▶ _BRIEF_
Copy the rows word for word, beginning at the line that has "The width and" and ending after the line that has "This screenshot has width=572, height=296.". Omit the pictures.

▶ _DATA RECORDS_
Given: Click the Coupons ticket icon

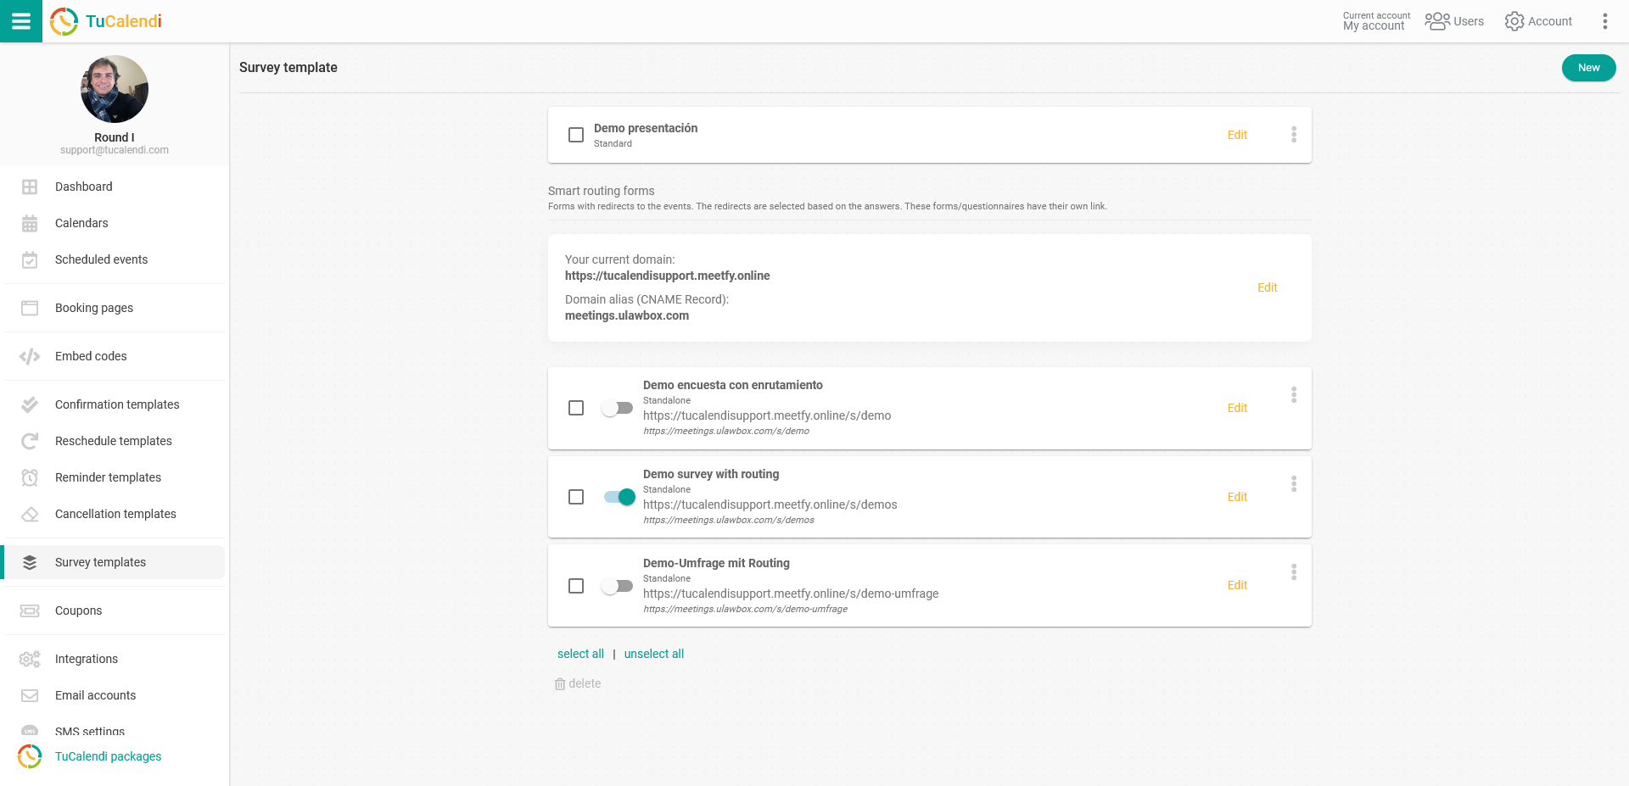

...

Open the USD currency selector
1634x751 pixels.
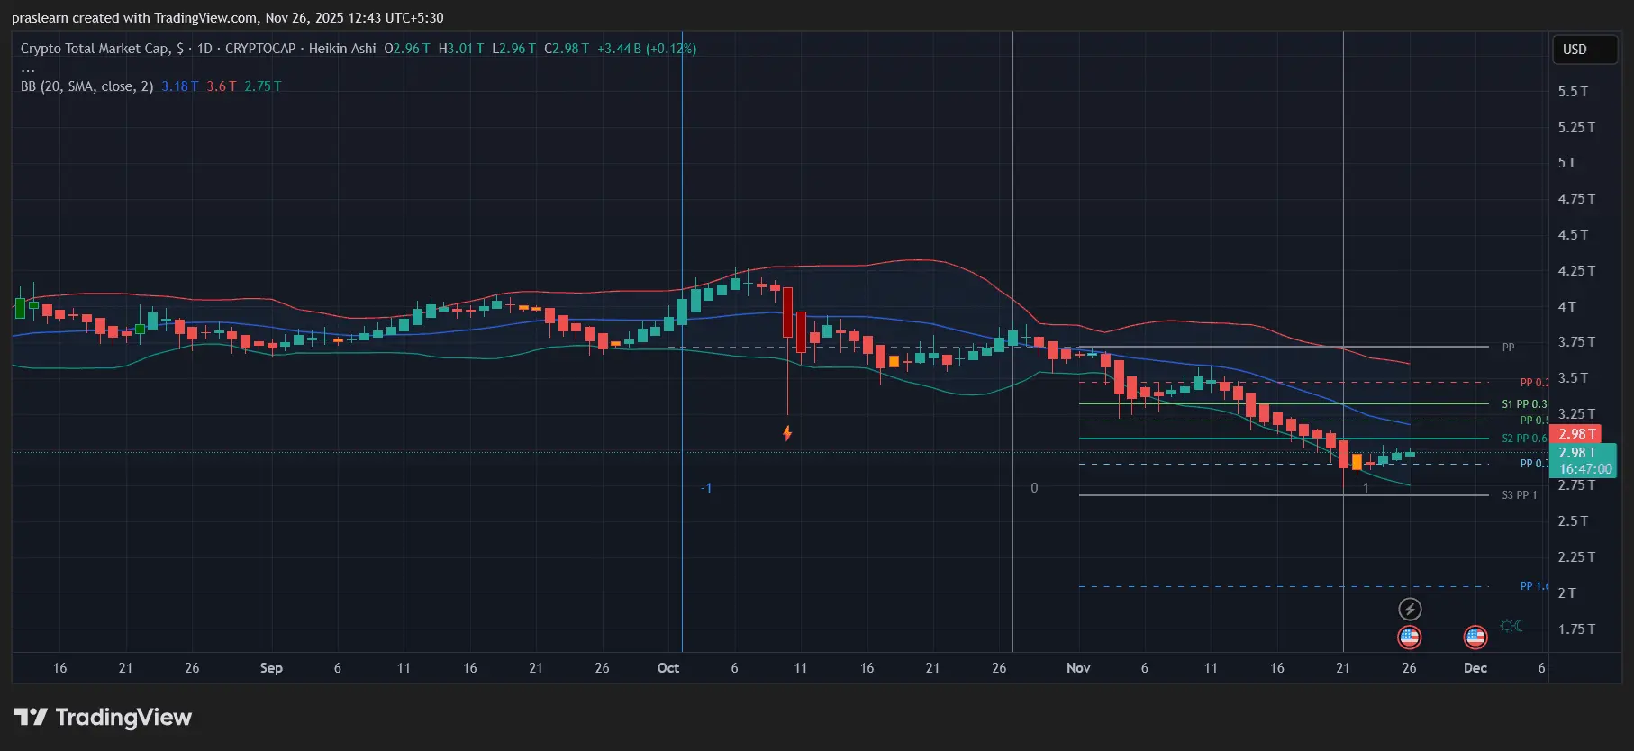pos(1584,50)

--

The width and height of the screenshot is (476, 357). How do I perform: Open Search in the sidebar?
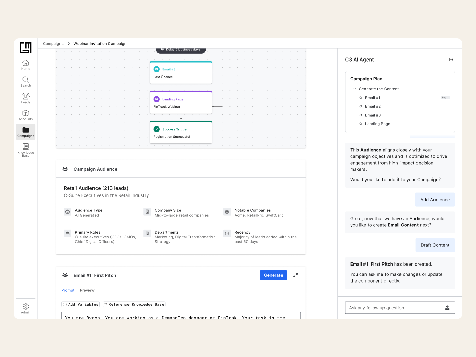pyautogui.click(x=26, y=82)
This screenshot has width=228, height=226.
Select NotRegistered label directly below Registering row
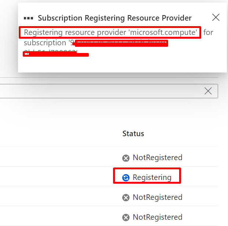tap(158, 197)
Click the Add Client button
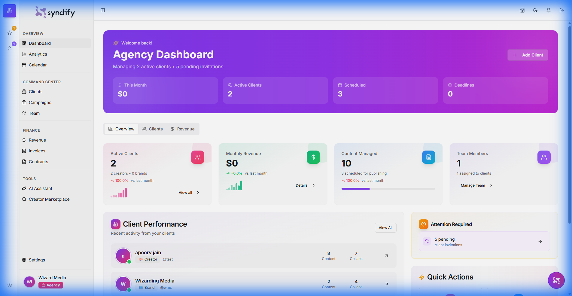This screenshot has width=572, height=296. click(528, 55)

▶ _THE ANSWER_
The width and height of the screenshot is (476, 357). How do I perform: Open Search in the sidebar?
pyautogui.click(x=26, y=82)
This screenshot has width=228, height=226.
Select NotRegistered label directly below Registering row
tap(158, 197)
Click the Add Client button
This screenshot has width=572, height=296. click(528, 55)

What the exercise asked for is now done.